What needs to be done:
Within the material below, find each line bearing the word "Basketball" and present it.

Source material:
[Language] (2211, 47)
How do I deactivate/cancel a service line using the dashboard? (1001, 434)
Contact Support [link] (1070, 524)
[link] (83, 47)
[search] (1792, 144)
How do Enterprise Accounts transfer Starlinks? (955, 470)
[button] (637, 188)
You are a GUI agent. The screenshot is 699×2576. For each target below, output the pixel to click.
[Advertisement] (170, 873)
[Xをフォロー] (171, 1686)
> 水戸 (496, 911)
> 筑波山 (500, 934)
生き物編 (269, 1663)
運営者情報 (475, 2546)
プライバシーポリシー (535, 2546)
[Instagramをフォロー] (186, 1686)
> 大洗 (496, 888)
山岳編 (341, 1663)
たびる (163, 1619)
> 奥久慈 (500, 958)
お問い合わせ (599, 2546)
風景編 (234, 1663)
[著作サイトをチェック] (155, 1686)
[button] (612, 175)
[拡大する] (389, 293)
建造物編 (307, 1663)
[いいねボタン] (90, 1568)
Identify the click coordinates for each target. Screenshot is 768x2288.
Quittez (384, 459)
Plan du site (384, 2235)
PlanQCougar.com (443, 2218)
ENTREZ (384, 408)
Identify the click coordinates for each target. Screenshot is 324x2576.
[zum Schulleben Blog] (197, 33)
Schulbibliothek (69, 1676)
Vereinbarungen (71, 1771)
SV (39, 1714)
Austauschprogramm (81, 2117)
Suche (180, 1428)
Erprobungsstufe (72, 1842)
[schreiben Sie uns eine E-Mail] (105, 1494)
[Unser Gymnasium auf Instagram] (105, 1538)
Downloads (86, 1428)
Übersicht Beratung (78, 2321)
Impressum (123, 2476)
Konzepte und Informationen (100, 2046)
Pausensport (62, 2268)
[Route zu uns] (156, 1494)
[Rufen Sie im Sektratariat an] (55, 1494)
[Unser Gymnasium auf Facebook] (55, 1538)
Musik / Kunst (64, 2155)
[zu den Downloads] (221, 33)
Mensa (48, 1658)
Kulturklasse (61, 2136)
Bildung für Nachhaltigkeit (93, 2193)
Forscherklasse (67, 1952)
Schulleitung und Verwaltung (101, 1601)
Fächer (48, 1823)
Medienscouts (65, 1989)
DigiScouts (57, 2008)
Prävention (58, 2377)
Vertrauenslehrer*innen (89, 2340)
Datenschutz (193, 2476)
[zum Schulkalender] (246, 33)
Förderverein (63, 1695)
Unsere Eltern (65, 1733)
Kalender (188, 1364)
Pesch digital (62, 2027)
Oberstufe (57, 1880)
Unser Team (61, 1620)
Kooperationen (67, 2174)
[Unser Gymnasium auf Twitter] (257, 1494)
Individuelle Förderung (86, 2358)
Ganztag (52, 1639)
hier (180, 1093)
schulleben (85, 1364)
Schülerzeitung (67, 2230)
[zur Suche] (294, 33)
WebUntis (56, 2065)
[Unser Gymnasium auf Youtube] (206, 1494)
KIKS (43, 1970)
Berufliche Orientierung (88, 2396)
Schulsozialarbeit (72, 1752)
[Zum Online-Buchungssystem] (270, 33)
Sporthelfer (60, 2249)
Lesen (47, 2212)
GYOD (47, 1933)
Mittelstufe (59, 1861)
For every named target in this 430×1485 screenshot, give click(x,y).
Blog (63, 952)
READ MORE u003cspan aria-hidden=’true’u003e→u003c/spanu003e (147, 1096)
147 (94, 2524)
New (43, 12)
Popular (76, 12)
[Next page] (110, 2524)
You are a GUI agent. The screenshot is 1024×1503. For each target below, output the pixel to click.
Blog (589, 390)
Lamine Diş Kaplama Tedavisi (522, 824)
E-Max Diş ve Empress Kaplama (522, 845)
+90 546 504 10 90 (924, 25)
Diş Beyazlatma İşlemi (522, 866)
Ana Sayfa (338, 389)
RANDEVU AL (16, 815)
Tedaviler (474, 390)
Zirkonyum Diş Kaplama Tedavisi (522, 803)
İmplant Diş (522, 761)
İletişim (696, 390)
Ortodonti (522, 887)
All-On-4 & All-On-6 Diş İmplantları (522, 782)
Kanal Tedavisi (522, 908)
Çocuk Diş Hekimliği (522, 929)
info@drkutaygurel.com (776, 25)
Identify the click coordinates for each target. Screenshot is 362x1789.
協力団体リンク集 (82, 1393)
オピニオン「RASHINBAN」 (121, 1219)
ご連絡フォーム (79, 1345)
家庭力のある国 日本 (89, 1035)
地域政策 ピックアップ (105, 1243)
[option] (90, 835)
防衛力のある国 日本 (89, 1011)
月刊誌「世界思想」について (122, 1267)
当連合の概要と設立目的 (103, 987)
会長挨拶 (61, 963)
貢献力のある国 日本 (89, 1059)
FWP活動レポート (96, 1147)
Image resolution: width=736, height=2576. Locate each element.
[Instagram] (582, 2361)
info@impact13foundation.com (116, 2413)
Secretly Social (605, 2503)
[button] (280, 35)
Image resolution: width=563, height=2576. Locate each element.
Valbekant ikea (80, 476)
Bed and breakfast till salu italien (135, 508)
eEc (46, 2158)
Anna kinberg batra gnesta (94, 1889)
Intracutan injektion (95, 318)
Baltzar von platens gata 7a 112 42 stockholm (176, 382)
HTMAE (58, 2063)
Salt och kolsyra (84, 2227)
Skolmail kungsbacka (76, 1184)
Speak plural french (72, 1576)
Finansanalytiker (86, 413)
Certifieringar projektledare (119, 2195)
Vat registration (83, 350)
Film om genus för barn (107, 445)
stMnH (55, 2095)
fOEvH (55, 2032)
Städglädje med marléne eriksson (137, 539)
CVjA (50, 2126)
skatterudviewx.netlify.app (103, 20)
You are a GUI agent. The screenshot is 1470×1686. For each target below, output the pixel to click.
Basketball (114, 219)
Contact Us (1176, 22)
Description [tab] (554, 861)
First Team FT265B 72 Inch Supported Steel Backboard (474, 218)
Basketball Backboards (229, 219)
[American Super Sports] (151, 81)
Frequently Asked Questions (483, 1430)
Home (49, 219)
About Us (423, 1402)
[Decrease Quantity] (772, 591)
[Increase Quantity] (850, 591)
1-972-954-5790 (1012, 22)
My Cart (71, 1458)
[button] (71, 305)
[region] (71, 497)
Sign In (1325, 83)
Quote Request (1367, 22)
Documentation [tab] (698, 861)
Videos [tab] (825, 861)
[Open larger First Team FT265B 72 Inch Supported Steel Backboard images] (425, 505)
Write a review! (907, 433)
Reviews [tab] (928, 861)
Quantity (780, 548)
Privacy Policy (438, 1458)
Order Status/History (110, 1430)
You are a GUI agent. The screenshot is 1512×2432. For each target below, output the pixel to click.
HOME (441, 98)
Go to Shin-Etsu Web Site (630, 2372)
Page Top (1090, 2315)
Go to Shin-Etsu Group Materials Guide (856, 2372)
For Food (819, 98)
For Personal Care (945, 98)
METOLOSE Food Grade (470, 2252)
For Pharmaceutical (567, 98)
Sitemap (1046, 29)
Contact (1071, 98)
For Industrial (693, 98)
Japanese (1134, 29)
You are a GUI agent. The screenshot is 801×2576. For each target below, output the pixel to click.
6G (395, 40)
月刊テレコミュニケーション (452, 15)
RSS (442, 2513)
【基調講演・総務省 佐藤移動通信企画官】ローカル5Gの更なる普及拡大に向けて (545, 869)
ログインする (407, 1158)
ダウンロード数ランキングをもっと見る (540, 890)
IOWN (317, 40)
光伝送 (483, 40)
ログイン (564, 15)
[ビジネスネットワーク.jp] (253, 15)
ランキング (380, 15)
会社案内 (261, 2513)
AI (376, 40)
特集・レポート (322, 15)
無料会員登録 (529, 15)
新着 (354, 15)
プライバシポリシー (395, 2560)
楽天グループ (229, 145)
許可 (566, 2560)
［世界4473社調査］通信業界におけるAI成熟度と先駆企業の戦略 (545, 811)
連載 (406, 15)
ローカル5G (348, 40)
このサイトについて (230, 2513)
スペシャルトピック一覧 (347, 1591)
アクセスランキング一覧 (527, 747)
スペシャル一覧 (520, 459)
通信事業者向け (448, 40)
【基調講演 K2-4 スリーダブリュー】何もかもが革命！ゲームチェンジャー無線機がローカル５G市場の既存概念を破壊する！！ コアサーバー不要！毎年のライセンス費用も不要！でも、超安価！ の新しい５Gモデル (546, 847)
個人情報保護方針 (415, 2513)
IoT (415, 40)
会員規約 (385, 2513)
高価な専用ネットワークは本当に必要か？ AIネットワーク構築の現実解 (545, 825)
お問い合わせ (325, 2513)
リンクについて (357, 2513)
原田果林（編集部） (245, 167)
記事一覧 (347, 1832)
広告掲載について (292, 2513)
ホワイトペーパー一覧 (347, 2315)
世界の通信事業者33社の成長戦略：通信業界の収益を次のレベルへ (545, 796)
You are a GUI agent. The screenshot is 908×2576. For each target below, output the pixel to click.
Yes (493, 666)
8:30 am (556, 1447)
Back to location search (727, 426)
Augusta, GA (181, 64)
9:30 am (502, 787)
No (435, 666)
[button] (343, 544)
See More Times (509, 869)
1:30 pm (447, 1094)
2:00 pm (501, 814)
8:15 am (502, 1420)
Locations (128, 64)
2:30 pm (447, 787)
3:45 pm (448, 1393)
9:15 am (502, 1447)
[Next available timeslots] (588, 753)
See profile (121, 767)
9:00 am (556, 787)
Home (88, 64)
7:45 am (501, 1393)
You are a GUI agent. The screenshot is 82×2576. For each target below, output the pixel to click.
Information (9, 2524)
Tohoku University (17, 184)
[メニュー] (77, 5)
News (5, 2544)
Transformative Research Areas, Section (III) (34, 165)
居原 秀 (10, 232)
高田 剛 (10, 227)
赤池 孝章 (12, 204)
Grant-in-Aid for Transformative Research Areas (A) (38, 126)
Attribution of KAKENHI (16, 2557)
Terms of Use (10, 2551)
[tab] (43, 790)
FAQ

Response to this task:
Basketball (114, 219)
Basketball Backboards (229, 219)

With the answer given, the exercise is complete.